Your instructions: Update the records below, replacing each "pixels" with "px" and leaving everything else unchanged. Omit the pictures from your answer.

Material for this task:
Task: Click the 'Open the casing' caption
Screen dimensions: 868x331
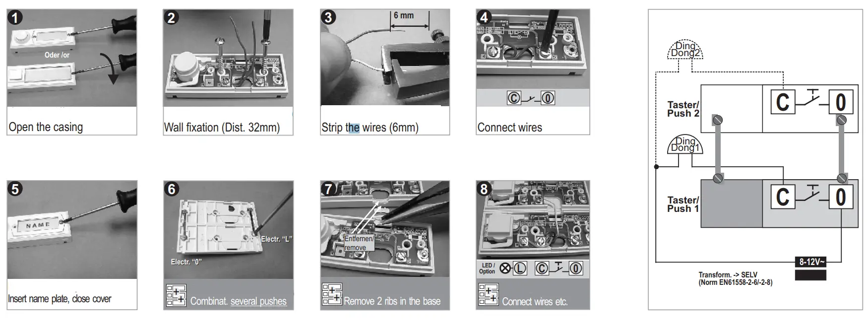Action: (46, 127)
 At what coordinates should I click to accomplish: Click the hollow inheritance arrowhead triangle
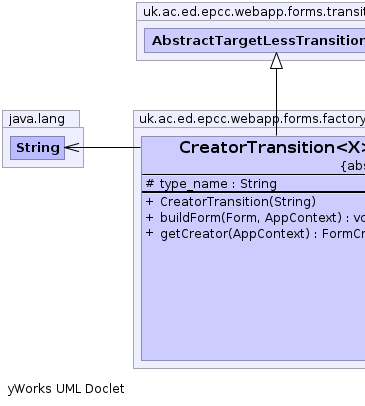coord(276,61)
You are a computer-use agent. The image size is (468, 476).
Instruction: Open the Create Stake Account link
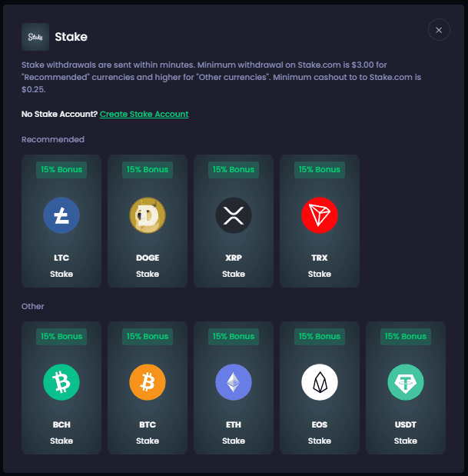144,114
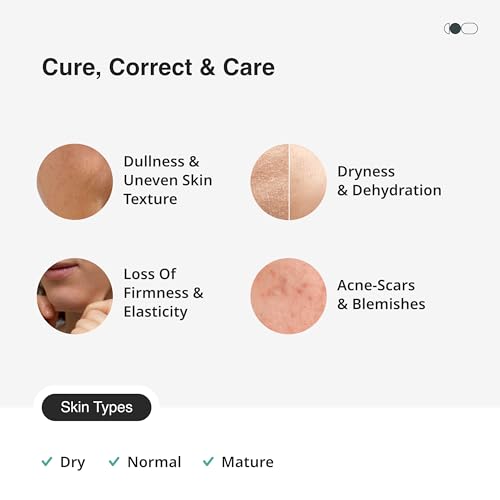
Task: Click the Skin Types pill button
Action: tap(96, 407)
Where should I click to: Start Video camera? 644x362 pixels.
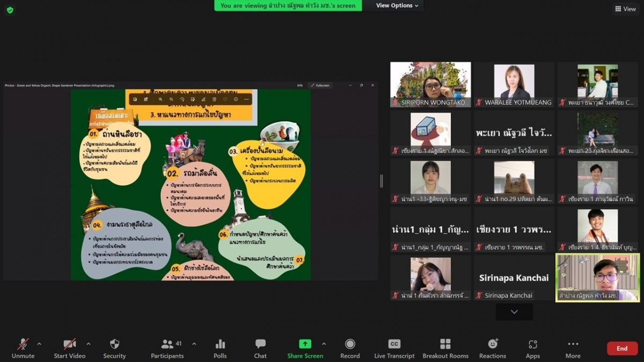coord(69,349)
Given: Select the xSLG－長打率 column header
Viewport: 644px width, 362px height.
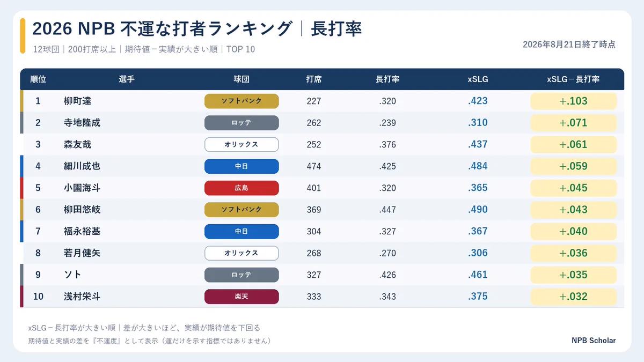Looking at the screenshot, I should [x=573, y=79].
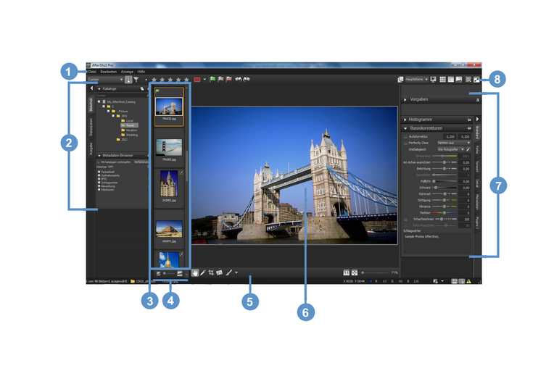Select the Crop tool in bottom toolbar
The image size is (554, 392).
click(x=211, y=272)
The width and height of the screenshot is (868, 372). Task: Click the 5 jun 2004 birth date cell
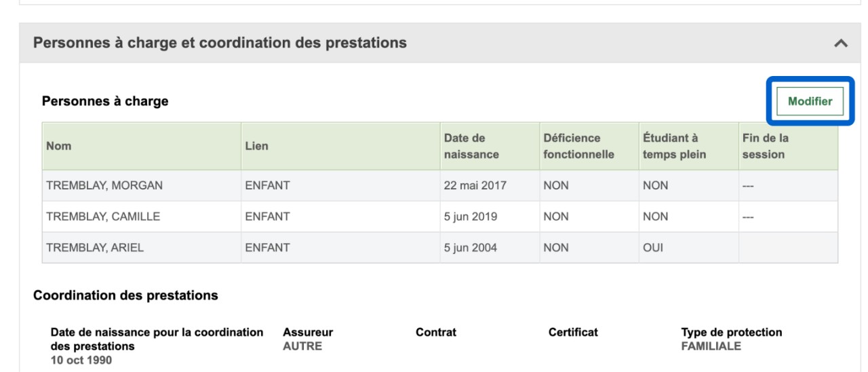pyautogui.click(x=469, y=248)
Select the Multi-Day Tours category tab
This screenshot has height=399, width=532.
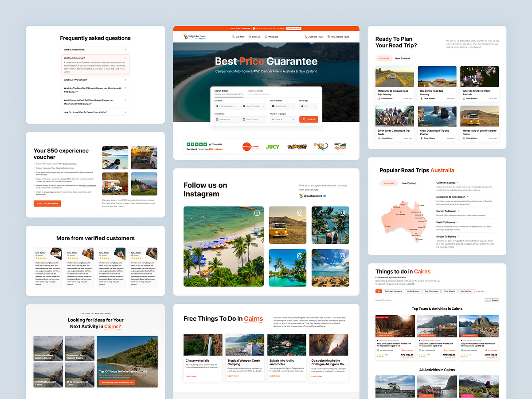[x=466, y=291]
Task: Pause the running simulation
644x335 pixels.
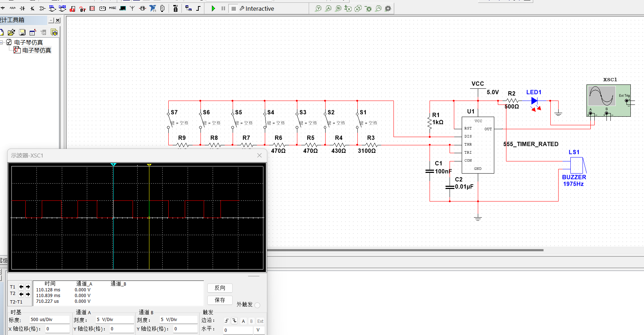Action: [223, 9]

Final result:
Task: Click the 'Open the casing' caption
Screen dimensions: 868x331
Action: (46, 127)
 At what coordinates should I click to accomplish: Click the hollow inheritance arrowhead triangle
coord(276,61)
You are a computer-use agent. The image size is (468, 476).
Instruction: Open the Create Stake Account link
144,114
Task: Click the Skin Types pill button
Action: tap(96, 407)
Where should I click to: Start Video camera? 644x362 px.
coord(69,349)
Given: Select the xSLG－長打率 column header
Viewport: 644px width, 362px height.
Looking at the screenshot, I should [x=573, y=79].
Select the Crop tool in bottom toolbar
The image size is (554, 392).
click(x=211, y=272)
The width and height of the screenshot is (868, 372). Task: Click the 5 jun 2004 birth date cell
pyautogui.click(x=469, y=248)
Select the Multi-Day Tours category tab
This screenshot has height=399, width=532.
[x=466, y=291]
Task: Pause the running simulation
644x335 px.
Action: [223, 9]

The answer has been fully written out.